A Reliable Key Backup and Recovery Method for Cryptocurrency Custody in Blockchain

Abstract

Blockchain authenticates the user’s identity and guarantees consensus on the execution order of all the valid transactions generated by users. Every transaction is signed by user’s private key and users are identified by their public key. If a user has lost his/her private key, then it may result in the loss of all of cryptocurrencies that he/she has owned. Therefore, it is critical to keep a user private key available. For this purpose, we need a method to back up and restore a user’s private key. In case of centralized service, it is easy for centralized organization like bank to back up user private keys. However, in case of decentralized services in blockchain, each user is responsible for backing up his/her own secret key because there is no centralized organization in blockchain.
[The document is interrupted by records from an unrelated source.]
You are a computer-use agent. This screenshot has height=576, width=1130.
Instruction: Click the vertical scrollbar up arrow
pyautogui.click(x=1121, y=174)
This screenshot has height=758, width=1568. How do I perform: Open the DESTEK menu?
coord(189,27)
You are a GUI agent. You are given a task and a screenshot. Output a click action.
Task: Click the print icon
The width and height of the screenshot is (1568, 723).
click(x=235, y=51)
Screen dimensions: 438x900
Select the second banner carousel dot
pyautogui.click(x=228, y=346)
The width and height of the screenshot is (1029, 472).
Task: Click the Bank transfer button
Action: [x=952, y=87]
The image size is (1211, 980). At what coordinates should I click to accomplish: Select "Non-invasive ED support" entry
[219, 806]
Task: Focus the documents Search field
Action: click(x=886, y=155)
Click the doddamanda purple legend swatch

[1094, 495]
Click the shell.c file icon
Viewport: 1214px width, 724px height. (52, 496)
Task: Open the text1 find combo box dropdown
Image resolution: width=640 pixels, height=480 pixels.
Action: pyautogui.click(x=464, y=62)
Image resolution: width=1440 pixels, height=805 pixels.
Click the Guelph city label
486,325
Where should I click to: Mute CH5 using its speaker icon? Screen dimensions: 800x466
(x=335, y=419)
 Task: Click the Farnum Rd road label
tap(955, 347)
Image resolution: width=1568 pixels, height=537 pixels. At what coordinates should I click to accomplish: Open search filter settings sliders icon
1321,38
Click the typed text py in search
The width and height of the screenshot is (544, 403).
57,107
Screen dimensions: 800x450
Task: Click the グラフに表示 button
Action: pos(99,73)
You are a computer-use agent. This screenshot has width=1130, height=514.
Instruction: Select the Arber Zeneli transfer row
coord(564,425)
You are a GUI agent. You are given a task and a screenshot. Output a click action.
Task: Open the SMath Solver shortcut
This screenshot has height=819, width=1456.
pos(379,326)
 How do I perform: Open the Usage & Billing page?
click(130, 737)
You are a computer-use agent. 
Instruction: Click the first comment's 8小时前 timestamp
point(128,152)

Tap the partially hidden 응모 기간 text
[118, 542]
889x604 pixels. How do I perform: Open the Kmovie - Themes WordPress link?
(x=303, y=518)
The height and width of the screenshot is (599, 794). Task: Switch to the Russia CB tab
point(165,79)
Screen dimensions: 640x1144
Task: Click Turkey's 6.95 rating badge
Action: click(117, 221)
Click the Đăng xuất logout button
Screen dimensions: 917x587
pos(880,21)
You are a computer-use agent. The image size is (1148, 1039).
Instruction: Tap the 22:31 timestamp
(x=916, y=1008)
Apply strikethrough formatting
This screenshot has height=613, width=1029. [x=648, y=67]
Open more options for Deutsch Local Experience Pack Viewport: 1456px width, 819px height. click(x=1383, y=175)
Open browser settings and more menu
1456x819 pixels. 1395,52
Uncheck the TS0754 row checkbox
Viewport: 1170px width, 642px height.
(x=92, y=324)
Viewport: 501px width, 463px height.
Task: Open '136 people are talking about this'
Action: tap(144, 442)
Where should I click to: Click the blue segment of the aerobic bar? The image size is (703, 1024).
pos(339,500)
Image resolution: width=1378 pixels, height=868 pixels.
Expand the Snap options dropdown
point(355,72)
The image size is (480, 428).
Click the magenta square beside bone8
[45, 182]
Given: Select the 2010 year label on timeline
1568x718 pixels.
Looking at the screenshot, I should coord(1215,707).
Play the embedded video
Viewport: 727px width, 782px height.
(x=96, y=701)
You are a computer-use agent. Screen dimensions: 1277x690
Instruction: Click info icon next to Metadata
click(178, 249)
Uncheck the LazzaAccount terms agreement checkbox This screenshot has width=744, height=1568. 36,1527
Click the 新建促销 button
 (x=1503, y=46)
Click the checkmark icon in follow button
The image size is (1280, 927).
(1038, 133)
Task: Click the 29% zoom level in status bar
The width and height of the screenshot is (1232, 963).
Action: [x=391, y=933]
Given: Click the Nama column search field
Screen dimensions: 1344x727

The challenge is how to backup user private keys without compromising the decentralized feature of blockchain. The technique called t-out-of-n secret sharing is typically applied to support backup and recovery of user secret keys in such a blockchain. In the t-out-of-n secret sharing method, a user secret key is divided into n partial keys which are stored separately in different servers. The original secret key can be restored when t correct partial keys are obtained from t servers. In that sense, t is defined as ‘threshold’ for recovery. It is important to have at least t correct partial keys available at any time. For this purpose, first, we need to check whether a server maintains the partial key correctly. This operation is named as ‘scrubbing’. The existing t-out-of-n secret sharing technique has a disadvantage that each partial secrets are disclosed in plain text to a server that invokes the operation of scrubbing. Second, we need to maintain the number of honest servers (storing partial keys correctly) at least t. Note that the existing t-out-n secret sharing technique assumes t partial keys are accessible whenever needed. This assumption does not hold in real situations. This thesis proposes an efficient key backup method that guarantees to make more than threshold number of servers to maintain their partial keys accurate and no partial secrets are disclosed to a server (a scrubbing server) during the operation of scrubbing. The scrubbing is invoked periodically (that is, scrubbing interval) by a scrubbing server. It is shown that the proposed method guarantees the secret key backup and recovery if t partial keys are available. The reliability of the proposed method is analyzed with Markov chain model. Through the reliability analysis, we can decide both scrubbing interval and the value of t and n in the proposed key backup method to meet the given reliability requirement for key recovery of key backup service. For performance evaluation, a prototype is implemented. When n (the number of servers) is set to 120 and t is set to 100, it takes about 277.99 msec to validate all servers. Given 99.9999999%(nine nines) of reliability requirement, it is shown that the proposed method is able to meet the reliability requirement if the scrubbing interval is set to about 26 hours in the configuration of n = 10 and t = 8.